Sener: “JoinData is feitelijk een ‘databezorgservice’. We leveren op verzoek van de boer, via een machtiging, het pakketje oftewel de data af bij de afzender die het ook mag openen. Zonder machtiging van de boer, stroomt er geen data. Technisch halen we de data bij de bron op en leveren die af. Inmiddels zijn zo’n 260 partijen aangesloten die data via JoinData delen, zoals voerleveranciers. Er zijn momenteel 70 partijen die data afnemen voor de boer. Bijvoorbeeld een voerleverancier of accountant die data nodig heeft voor een beter advies of de verwerking in de administratie (denk aan facturen). Zonder JoinData heeft de boer op meerdere plekken machtigingen staan en ook allerlei separate data-koppelingen tussen leveranciers en systemen. De boer raakt het overzicht hierdoor kwijt.”
Teake Piet: “Welk type ondernemer heeft moeite met data? Ik heb het bedrijf net overgenomen. Er zijn ook bedrijven die veel langer boeren. Hebben die er meer moeite mee?”
Sener: “Het is niet zozeer dat boeren moeite hebben met het delen van data, denk ik. De vraag is, wie wordt er beter van? Het komt nog te vaak voor dat de boer niet de toegevoegde waarde ervaart. We zien ook nog wel bedrijven die data, geproduceerd door de boeren, niet of beperkt willen delen. Omdat men denkt dat het hun positie verslechterd of de data concurrentie gevoelig is.”

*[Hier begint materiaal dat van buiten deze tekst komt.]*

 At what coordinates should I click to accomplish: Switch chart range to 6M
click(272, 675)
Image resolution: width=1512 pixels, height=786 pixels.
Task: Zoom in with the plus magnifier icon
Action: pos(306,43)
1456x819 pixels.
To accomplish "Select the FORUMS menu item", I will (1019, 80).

Jessica: “Worden diergezondheidsgegevens gedeeld met bijvoorbeeld de NVWA?”
Sener: “Wij delen alleen data als de boer ons een machtiging heeft gegeven. Anders niet. Stel dat een boer data op gebied van mest wil delen met de overheid, dan zal er een machtigingsverzoek in het systeem moeten zitten van de partij die deze data nodig heeft. Als de boer dan de machtiging en de doelbinding goedkeurt, stroomt de data. De doelbinding is een heel belangrijk onderdeel van de machtiging, daar staat in waarvoor de data wel en niet gebruikt mag worden. De stem van de boer klinkt overal in door. Wij zijn geen commerciële partij, maar een coöperatie opgericht door boerencoöperaties en belangenbehartigers. We moeten het hebben van het vertrouwde karakter. Waar zouden we ons moeten focussen, vinden jullie?”

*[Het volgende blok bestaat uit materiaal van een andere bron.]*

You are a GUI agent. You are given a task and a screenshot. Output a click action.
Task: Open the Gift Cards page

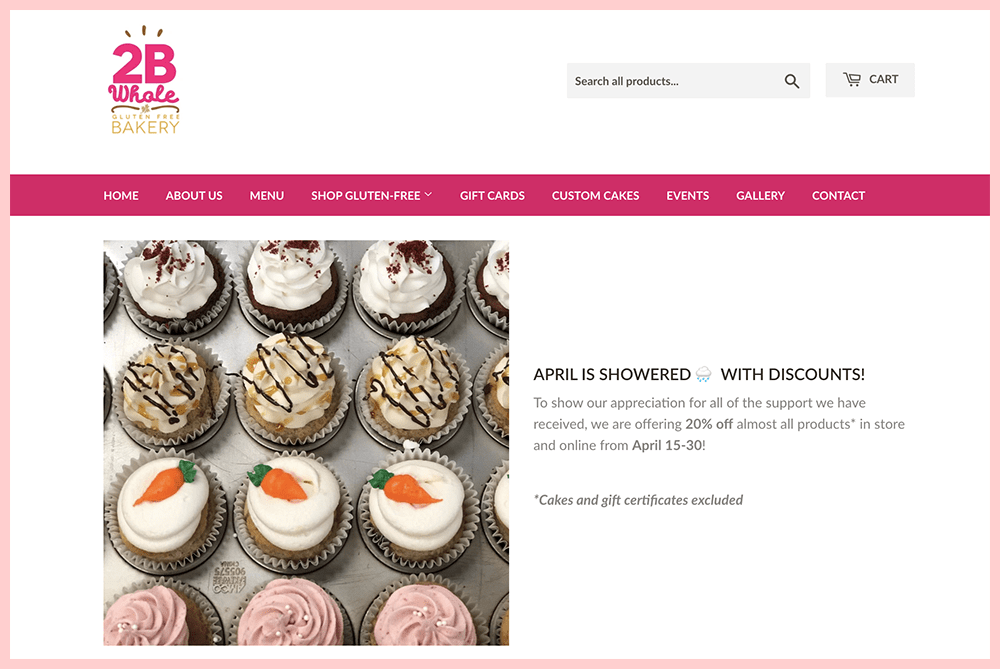coord(492,195)
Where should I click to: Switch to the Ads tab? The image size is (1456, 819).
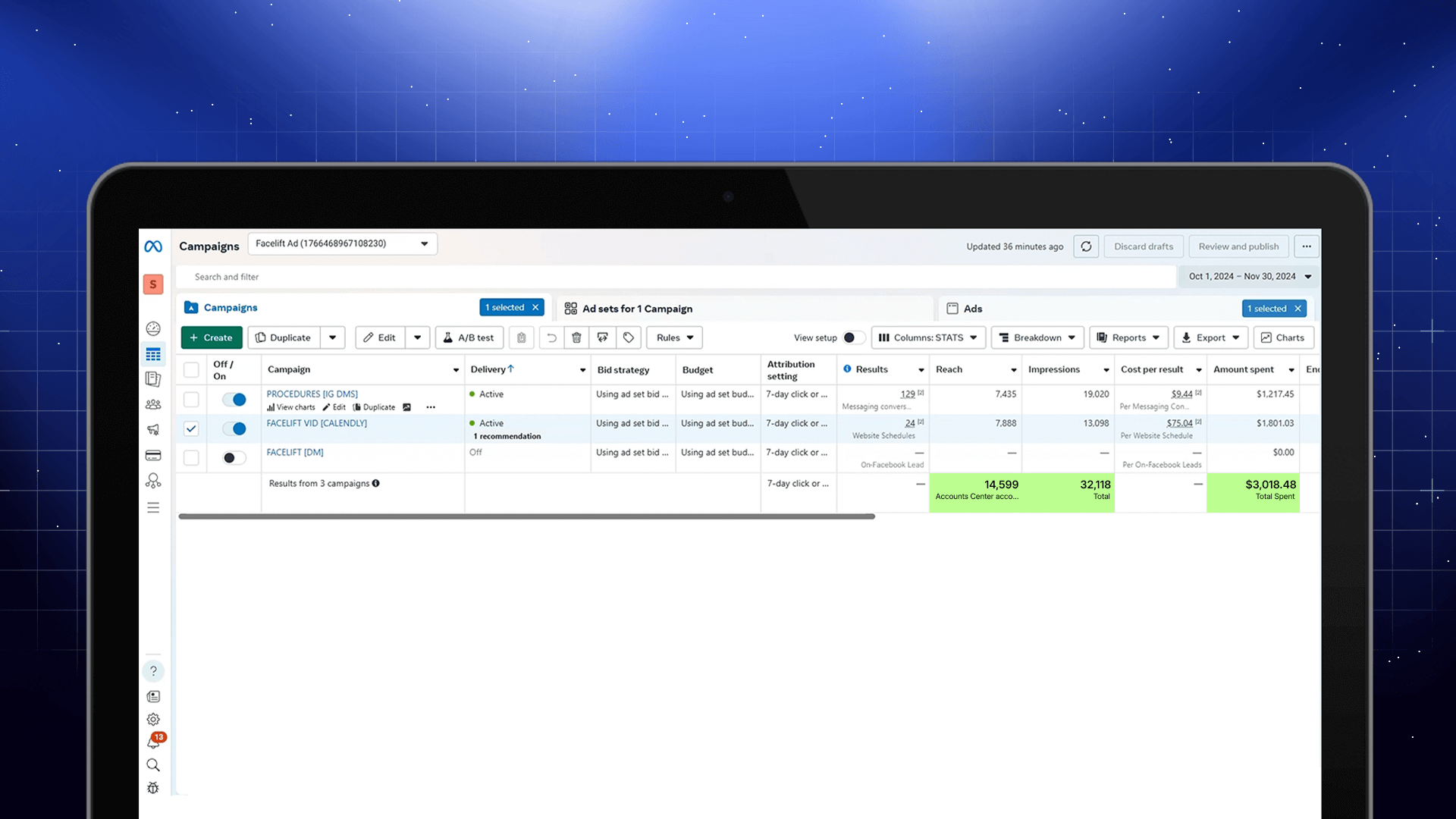click(x=973, y=309)
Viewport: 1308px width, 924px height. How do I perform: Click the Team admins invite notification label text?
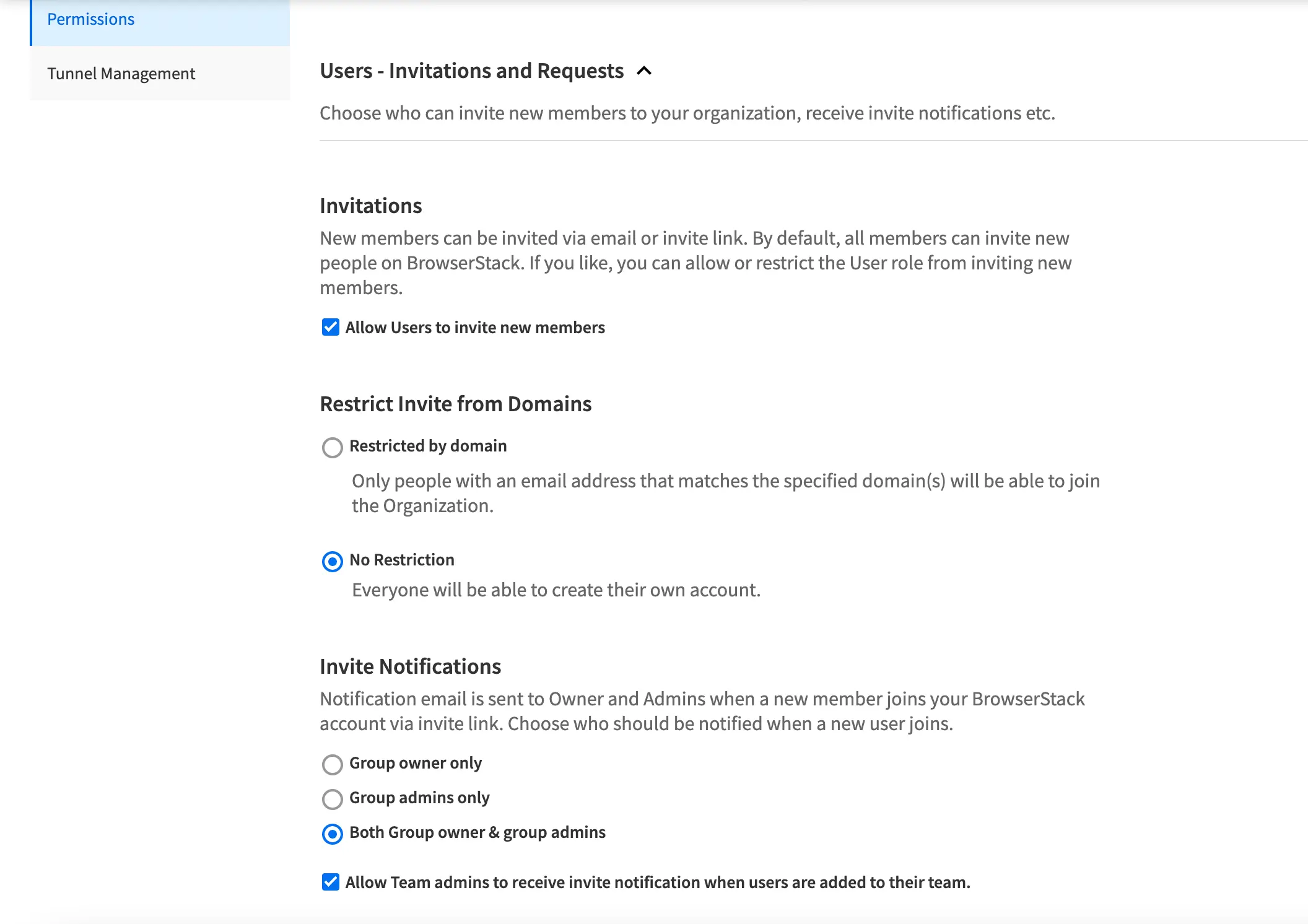[x=658, y=883]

Teake Piet: “Als jullie echt stappen willen maken, heb je meer betrokkenheid nodig van veehouders. Want jullie hebben wel het goede antwoord, maar niet voldoende veehouders weten dit.”
Sener: “We zitten op grip, gemak en gewin. Bij die eerste twee zitten we goed, maar we willen toe naar het bieden van meer toegevoegde waarde voor de boer. Heb je trouwens al ingelogd?”
Teake Piet: “Ja, dat moest via KringloopWijzer. Het was even wennen, maar ik heb de openstaande machtigingsverzoeken geaccepteerd.”